Dataset excerpts:
:::::
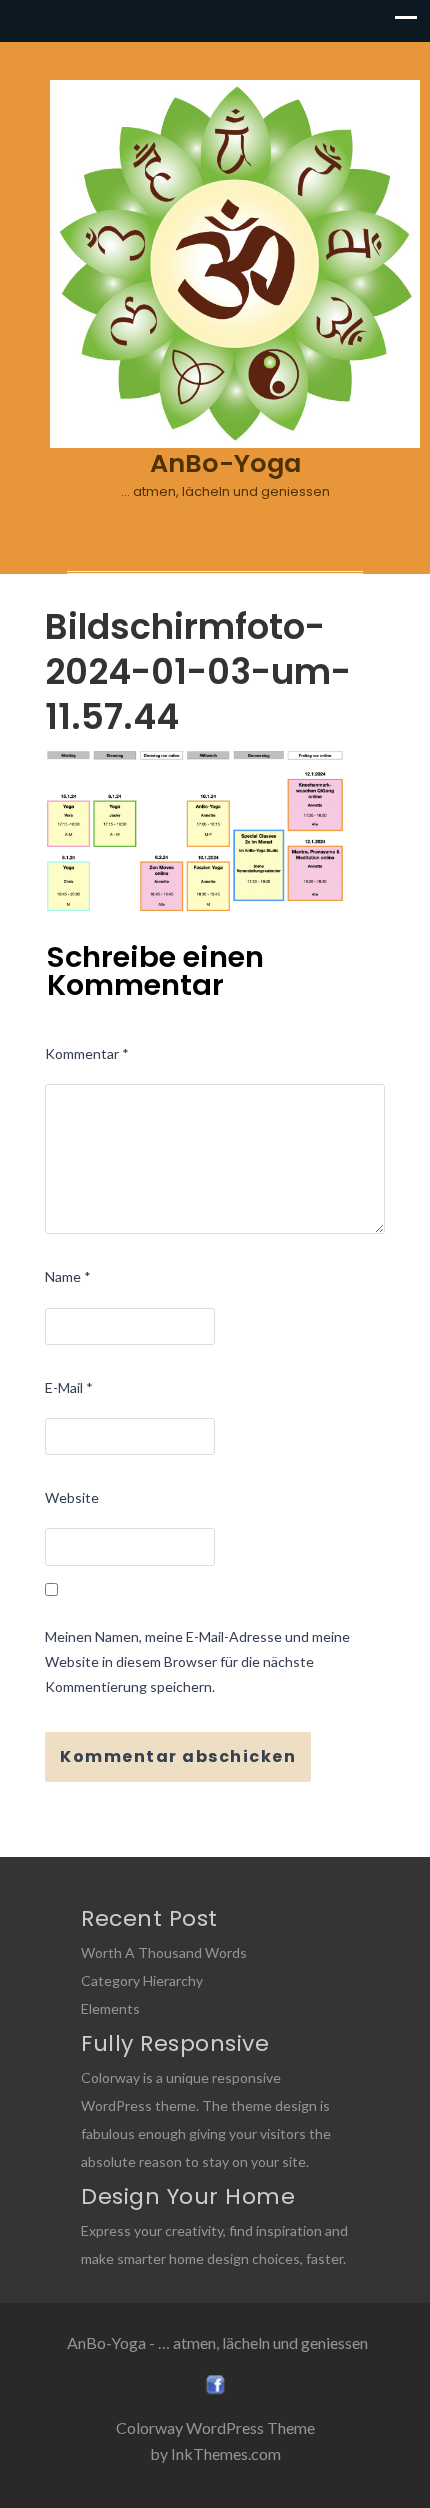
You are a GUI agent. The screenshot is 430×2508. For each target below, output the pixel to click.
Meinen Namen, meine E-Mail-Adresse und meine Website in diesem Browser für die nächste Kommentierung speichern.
:::::
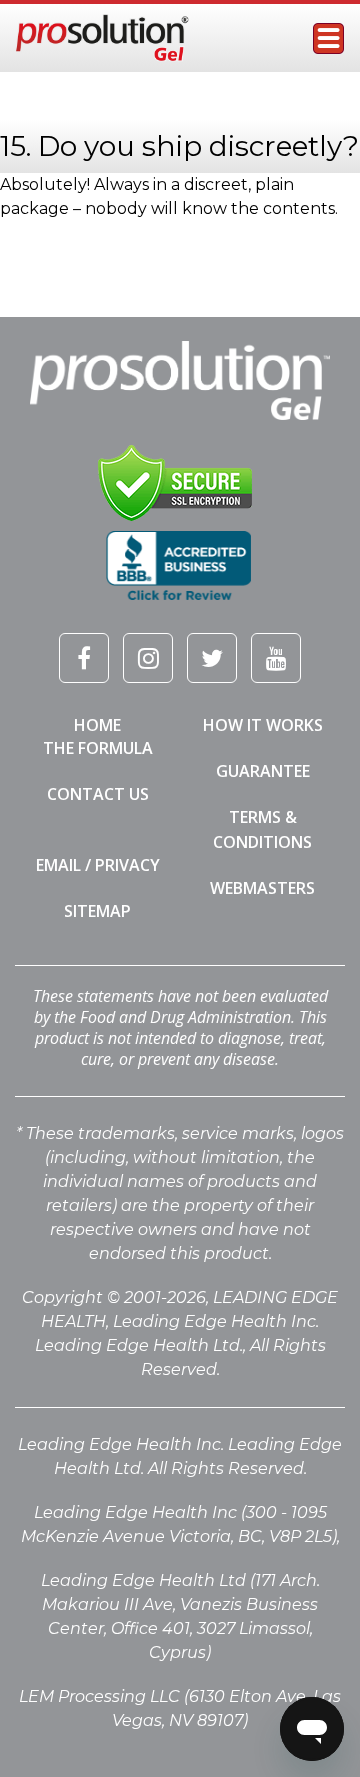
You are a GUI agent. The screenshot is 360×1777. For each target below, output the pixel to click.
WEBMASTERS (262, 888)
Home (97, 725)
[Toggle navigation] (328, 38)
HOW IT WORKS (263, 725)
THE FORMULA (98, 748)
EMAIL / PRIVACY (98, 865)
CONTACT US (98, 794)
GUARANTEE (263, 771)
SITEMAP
:::::
Your objective: Each line containing "agent" belongs in the answer; pick these out of the material and copy them.

Answer for this exercise:
You are a GUI agent. The screenshot is 430×2508. For each target below, output the pixel to click.
You are a GUI agent. The screenshot is 360×1777. For each target below, output the pixel to click.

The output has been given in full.